Almirante Maximiano Fonseca foi ministro da Marinha no governo Figueiredo. Universidade reconheceu contribuições de militar, mas mencionou atuação de almirante em 'graves violações dos direitos humanos'. Empresários protestaram contra FURG.
Por Gustavo Chagas | g1 RS
O comandante da Marinha, almirante Marcos Sampaio Olsen, enviou uma carta à Universidade Federal do Rio Grande (FURG) criticando a cassação do título de doutor honoris causa concedido a Maximiano Eduardo da Silva Fonseca. O almirante, que morreu em 1998, foi ministro da Marinha durante a ditadura militar, no governo de João Figueiredo, entre 1979 e 1984.
Almirante Maximiano Eduardo da Silva Fonseca, ministro da Marinha entre 1979 e 1984 — Foto: Sociedade Amigos da Marinha/Divulgação |
Na carta endereçada ao reitor da FURG, Olsen manifesta "profundo desagrado" à medida e ressalta que Maximiano foi o "idealizador do mais longevo programa estratégico de pesquisa do Brasil, o Programa Antártico Brasileiro (PROANTAR)".
"Insisto em apresentar os protestos de indignação da Marinha do Brasil com a cassação do referido titulo", disse Olsen.
O comandante da Marinha ainda afirma que o antigo ministro foi um homem "honrado" e "progressista".
O reitor da FURG, Danilo Giroldo, respondeu a Olsen com um documento de três páginas, no qual explica o que motivou a decisão do Conselho Universitário da instituição. O educador reconheceu a "complexidade" do assunto, afirmando que Maximiano foi "uma pessoa com inquestionáveis e grandiosas contribuições ao nosso país".
No entanto, o reitor explica que Maximiano foi implicado "no cometimento de graves violações dos direitos humanos", citando "o uso do navio hidrooceanográfico Canopus como prisão ilegal".

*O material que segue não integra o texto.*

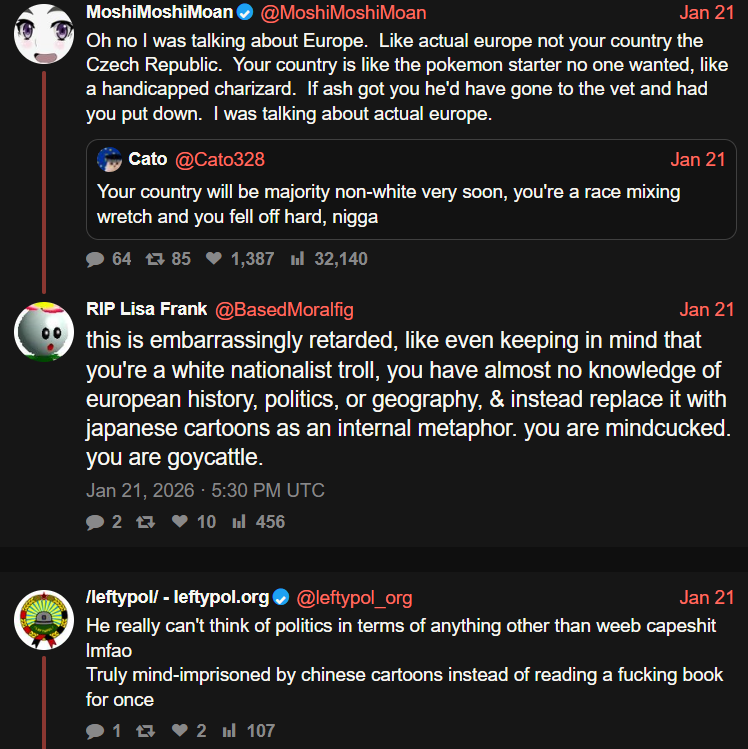Click reply icon on MoshiMoshiMoan's post
Viewport: 748px width, 749px height.
tap(96, 259)
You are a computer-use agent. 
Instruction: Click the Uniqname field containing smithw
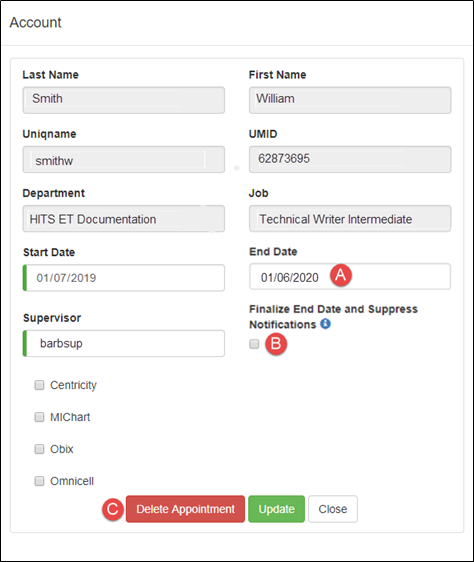tap(124, 159)
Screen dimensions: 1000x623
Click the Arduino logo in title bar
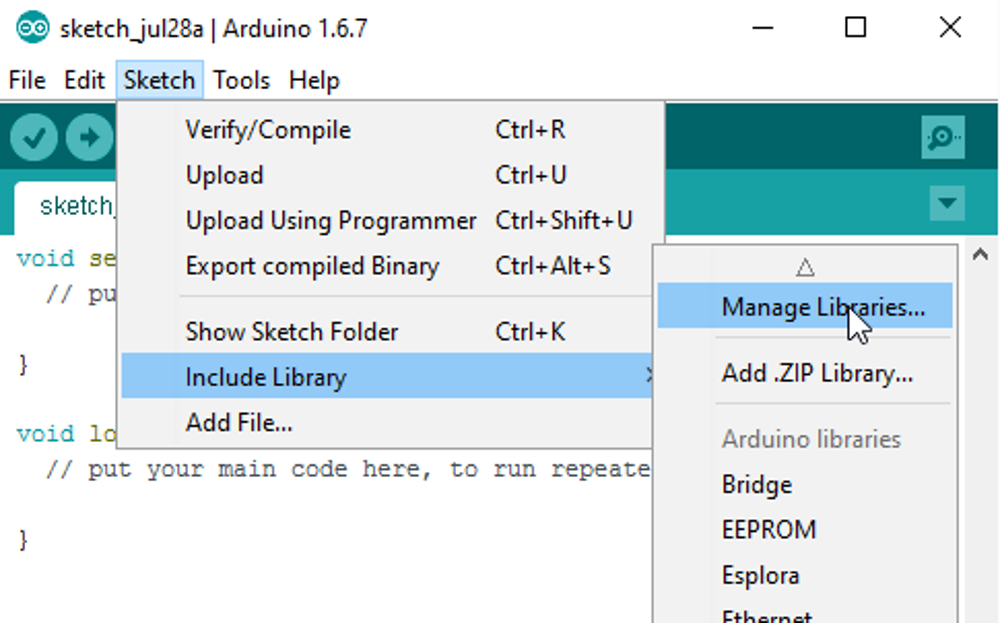[32, 28]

Apesar dos questionamentos da Marinha, a FURG manteve a cassação do título concedido a Maximiano em 1984. A universidade disse estar à disposição para receber documentos que afastem a responsabilidade de Maximiano no caso do navio-prisão para debater o tema novamente.
"Lamentamos profundamente os transtornos causados por esta decisão da instância máxima deliberativa da FURG, ou por qualquer falha de comunicação ou manifestação indevida da nossa parte e reiteramos que esta decisão em nada fere os atos muito significativos e relevantes praticados pelo Almirante Maximiano. Da mesma forma, este ato não visou em absoluto promover afronta institucional à Marinha do Brasil, uma vez que a FURG preza muito pela frutífera e longa trajetória de cooperação institucional, sempre pautada pelo respeito e pela cooperação em prol do conhecimento e uso sustentável do mar brasileiro e zonas de transição, assim como o fortalecimento da mentalidade marítima nacional", respondeu o reitor.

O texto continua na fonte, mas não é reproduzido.